What amazed me about this game was that fact that it kept me on the edge the seat throughout the entire game despite being more well-equipped. The game has the player constantly scrounging for resources, which further enhances exploration and the necessity for it. Morgan Yu possesses a lot of power, that can used for either good or evil throughout the game. What you choose to do will affect the general outcome of the game, and change your perspective of the stunning conclusion.
The graphics aren’t anything to write home about, it’s the art style and the atmosphere where the game exceeds. Talos I, despite being finished in a post-modern time, has a very retro 60s Steampunk look, with intricate toilets that have a dozen pipes protruding out, rooms left unfinished, and just a very heavy retro ambiance everywhere you turn. It’s seemingly modeled after the Chrysler building and has the interior to match. With it being a space station, there’s a lot of moving parts that keep it afloat, though with the station being invaded by Typhon, there are some areas of Talos I that are in complete disrepair and now confined to space itself. Fortunately, Morgan can travel throughout space to explore the exterior of the station You can I.D the lost corpses, investigate breaches and there’s actually a lot more to the space around Talos I than I thought there would be, and I found even more stuff to learn just by heading out and jetting around, plus you have a direct view of the Moon and Earth. The game oozes style and it truly adds to the overall vibe of the game, Talos I is frightening and to some degree, obscure within its nuance.

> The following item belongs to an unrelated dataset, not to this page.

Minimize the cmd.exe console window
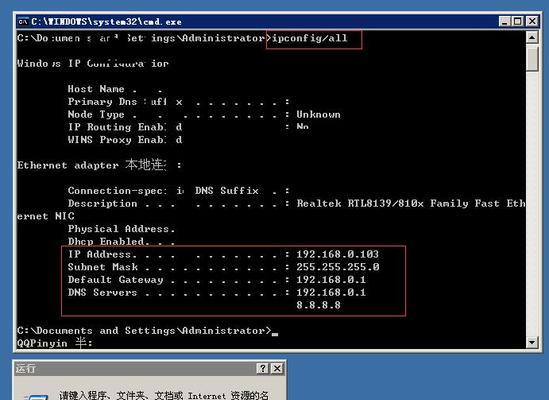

Mick Gordon had his way again crafting an excruciatingly excellent soundtrack, landing its roots in 80s’ sci-fi with a heavy usage of a synthesizer. Many of the tracks are powerful, drifting through Talos I, I felt irked and alone, and when a mimic pops up my heart skips a beat as the the sound takes a dramatic shift and sends chills down my spine in quite the literal sense. It’s a hodgepodge of ideas and style, but it feels oddly nostalgic. It’s sincere even when it’s meant to place you on edge. It’s sensational, giving off different vibes at different times. It’s meant to ooze every emotion out of the player possible when the game deems it so. It’s almost insane how meticulous it truly is in it’s composition, and it made otherwise lowly moments into something I won’t forget.
Prey is a game that fully embraces not only its inspiration, but its own identity. It isn’t conflicted within itself. Arkane knew what they wanted to do with the game, and they exceeded my expectations. It’s an average game turned into something amazing, and that truly baffles me. Don’t let the series’ history lead you astray, this is a defining game that anyone who has interest in immersive sims needs to play. It doesn’t excel in every aspect, but it thrives on what it does right. Talos I is one of the most captivating and intricate settings I’ve seen in years from a video game, the plot is stunning by it’s conclusion, and while it’s central mechanics don’t consist of much depth, it’s an intriguing game nonetheless. And massive kudos to Mick Gordon for yet another amazing and enthralling soundtrack. Prey is an unforgettable adventure, that despite having some clear issues, makes for a remarkable experience.